通信サービスのブランド「LIPSE」が提供するクラウドが型CTI(コールセンターシステム)「AmeyoJ」は、通信キャリアならではのサービスが魅力です。システムと電話回線も提供され、通信料は秒単位の課金で発信の場合、かけ放題が利用できます。自社のコールセンターに合ったカスタマイズの幅も広く、プランも多数用意されています。
「AmeyoJ」について詳しくは、下記公式サイトからぜひご確認ください。
コールセンターシステムはCTIを有効活用して業務の効率化をはかろう!
コールセンターのあらゆる業務を効率化できるCTI(コールセンターシステム)は今後のセンター運営に欠かせません。基本的な機能だけでも十分に優れていますが、コールセンターに合ったカスタマイズが可能な製品がおすすめです。導入後はCTI(コールセンターシステム)の機能を最大限に活用して業務効率化・顧客サービス向上に努めましょう。
参考文献・エビデンス
顧客の「待ち時間短縮」は即時性バイアスに適う
本文では、「電話の待ち時間の短縮」「スムーズな案内」など、顧客応対の迅速化が明記されています。
これは、行動経済学でいう「現在バイアス(Present Bias)」に関連します。

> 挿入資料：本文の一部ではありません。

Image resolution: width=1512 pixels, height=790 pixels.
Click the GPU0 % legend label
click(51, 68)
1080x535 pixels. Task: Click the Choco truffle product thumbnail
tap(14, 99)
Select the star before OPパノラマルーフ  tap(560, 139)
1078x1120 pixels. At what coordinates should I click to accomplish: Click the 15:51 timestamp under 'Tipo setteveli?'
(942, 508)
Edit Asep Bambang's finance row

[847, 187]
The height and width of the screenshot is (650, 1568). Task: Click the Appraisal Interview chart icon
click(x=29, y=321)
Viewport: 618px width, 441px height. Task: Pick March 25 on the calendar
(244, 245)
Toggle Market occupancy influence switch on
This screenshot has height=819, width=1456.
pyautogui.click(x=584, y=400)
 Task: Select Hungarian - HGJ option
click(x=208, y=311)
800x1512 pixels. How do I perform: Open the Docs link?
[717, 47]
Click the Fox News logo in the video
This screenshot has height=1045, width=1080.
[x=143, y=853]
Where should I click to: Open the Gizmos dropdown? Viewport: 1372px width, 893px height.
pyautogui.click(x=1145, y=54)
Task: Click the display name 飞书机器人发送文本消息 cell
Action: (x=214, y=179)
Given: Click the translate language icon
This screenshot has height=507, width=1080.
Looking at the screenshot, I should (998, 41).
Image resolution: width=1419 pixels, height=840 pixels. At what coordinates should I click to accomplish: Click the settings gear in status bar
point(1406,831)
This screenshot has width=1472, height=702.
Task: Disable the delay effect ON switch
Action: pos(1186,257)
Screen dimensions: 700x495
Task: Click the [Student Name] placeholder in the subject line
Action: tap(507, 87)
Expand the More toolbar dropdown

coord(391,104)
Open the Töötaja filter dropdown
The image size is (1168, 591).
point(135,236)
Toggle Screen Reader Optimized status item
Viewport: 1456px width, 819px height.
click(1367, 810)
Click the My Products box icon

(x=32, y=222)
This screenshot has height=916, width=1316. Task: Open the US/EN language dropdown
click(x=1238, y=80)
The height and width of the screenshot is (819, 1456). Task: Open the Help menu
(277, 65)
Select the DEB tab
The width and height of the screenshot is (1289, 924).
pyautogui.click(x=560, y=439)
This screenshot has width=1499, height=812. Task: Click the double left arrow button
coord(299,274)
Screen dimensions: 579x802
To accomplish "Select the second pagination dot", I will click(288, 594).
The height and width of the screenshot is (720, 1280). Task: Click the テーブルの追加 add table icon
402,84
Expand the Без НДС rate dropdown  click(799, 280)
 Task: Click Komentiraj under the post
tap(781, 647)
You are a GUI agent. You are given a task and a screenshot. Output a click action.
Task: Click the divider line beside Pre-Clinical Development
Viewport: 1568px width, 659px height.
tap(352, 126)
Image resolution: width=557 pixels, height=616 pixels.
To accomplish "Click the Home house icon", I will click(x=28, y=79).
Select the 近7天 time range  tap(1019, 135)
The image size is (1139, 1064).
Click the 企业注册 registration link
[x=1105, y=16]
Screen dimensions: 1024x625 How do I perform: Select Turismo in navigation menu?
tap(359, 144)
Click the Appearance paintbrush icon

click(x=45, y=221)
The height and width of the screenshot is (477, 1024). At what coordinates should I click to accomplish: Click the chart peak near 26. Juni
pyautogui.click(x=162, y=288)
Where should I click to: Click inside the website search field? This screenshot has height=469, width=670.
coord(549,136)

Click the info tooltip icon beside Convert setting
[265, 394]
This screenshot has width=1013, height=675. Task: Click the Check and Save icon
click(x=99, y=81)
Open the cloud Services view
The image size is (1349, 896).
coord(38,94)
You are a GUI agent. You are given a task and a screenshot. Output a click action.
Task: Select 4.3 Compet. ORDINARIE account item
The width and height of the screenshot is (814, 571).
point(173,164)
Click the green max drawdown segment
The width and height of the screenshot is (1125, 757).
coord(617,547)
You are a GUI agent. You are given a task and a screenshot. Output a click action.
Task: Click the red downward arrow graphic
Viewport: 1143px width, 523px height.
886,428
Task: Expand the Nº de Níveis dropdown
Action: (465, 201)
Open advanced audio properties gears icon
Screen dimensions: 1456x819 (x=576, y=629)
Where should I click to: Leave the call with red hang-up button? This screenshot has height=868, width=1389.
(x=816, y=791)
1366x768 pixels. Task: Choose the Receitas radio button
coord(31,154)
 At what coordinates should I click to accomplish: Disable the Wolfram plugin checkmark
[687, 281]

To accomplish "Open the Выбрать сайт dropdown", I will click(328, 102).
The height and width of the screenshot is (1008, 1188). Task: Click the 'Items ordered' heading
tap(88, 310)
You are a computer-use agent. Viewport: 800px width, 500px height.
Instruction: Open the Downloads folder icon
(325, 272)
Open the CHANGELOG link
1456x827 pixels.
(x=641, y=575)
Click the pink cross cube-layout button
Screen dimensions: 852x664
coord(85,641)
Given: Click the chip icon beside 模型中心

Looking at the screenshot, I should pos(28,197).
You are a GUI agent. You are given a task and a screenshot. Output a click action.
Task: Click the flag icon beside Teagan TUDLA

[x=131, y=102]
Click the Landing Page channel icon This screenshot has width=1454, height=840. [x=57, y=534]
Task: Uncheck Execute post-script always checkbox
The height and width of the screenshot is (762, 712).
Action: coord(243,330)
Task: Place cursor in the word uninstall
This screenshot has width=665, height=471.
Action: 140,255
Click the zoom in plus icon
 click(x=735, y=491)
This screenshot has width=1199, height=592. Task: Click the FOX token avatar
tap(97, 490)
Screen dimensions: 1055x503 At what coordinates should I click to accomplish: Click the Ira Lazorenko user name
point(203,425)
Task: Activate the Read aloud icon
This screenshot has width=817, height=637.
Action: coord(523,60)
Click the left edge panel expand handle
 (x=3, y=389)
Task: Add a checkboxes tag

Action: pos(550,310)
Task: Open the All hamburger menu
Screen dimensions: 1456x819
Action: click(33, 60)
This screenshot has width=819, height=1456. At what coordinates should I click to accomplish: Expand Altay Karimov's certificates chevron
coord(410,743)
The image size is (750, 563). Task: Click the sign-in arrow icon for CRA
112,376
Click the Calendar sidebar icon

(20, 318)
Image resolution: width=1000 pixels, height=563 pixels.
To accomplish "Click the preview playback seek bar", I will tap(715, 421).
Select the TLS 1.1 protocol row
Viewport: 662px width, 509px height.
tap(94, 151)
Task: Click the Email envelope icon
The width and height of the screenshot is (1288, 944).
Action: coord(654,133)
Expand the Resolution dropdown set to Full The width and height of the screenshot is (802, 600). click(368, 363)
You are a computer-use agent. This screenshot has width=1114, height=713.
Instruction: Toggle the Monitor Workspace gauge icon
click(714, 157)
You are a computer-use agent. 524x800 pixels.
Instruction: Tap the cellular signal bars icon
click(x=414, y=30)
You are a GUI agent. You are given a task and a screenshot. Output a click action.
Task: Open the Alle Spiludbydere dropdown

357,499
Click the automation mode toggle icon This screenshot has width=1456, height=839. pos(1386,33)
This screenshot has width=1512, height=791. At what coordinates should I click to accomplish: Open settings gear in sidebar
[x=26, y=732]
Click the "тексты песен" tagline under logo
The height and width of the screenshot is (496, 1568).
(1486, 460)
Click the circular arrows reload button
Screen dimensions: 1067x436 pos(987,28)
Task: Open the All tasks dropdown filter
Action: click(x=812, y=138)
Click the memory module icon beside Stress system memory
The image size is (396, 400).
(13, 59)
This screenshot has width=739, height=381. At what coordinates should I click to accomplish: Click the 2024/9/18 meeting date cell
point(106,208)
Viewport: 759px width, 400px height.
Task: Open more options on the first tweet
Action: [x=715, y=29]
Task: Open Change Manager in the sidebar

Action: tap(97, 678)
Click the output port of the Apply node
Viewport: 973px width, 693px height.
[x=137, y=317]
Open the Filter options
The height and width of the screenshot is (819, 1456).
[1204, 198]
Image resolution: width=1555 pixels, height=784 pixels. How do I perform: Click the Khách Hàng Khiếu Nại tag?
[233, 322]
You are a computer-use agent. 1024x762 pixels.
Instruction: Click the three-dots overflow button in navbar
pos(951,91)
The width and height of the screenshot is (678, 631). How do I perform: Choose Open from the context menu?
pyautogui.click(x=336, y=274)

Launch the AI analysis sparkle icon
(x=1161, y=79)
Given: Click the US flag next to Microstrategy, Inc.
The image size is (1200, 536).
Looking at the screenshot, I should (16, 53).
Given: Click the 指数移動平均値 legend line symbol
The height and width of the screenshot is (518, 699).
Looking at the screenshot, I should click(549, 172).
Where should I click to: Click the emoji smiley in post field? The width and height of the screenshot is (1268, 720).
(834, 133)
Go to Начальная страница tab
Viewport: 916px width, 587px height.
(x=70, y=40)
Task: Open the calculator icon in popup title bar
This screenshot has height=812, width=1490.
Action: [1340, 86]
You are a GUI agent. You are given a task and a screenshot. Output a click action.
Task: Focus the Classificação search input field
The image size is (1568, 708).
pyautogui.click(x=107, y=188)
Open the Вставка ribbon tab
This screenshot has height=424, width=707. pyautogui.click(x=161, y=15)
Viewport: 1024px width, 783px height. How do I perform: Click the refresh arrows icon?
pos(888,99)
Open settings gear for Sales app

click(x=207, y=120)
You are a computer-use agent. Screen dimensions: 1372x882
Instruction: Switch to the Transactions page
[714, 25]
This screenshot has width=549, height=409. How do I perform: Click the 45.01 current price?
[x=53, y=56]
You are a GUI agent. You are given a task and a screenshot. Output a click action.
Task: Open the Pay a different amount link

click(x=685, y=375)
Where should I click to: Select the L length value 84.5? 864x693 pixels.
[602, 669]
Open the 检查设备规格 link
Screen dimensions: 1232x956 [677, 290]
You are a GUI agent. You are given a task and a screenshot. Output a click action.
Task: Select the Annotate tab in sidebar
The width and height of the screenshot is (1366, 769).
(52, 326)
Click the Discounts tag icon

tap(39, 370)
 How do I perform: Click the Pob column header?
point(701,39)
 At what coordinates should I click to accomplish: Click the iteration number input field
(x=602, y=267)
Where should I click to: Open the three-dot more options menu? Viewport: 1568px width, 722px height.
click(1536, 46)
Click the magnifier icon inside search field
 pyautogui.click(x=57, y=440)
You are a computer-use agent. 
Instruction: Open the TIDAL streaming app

「人は将来よりも“今すぐ”の便益に強く反応し、目先の快適さを重視する傾向がある」
出典:アリエリー, D.(2008). 予想通りに不合理. 早川書房, p.74
対応の一貫性は判断ノイズの抑制につながる
本文では「オペレーターへの負担が減る」「業務効率化により本来業務に集中できる」
「ノイズ(ばらつき)理論」
「判断が一貫しない原因の一つがノイズ(偶然のばらつき)であり、環境要因や精神的負荷の軽減によって、ノイズは減少しうる」
出典:カーネマン, D., シボニー, C., サンステイン, C.(2021). 組織はなぜ判断を誤るのか. 早川書房, p.52
オペレーターの対応が安定し、顧客に対するサービス品質が均質化されるなら、顧客はより信頼できるサービスを受けられることを示しています。
顧客情報の即時ポップアップは選好最適化につながる
CTIとCRMの連携により、「顧客情報の画面表示」や「スムーズな案内」が実現される点も明記されています。
これは、選択アーキテクチャの最適化およびパーソナライズド・ナッジに通じる設計です。
「人は、自分に関連性の高い情報や対応を受けると、その選択肢を高く評価しやすい。ナッジの効果が高まる」
出典:セイラー, R. H., & サンスティーン, C. R.(2009). 実践 行動経済学 ナッジ!. 日経BP社, p.82
CTIによるカスタマイズ対応は、顧客に「自分に合った案内を受けている」という印象を与え、満足度とロイヤリティ向上につながる実証的効果が期待されることを示しています。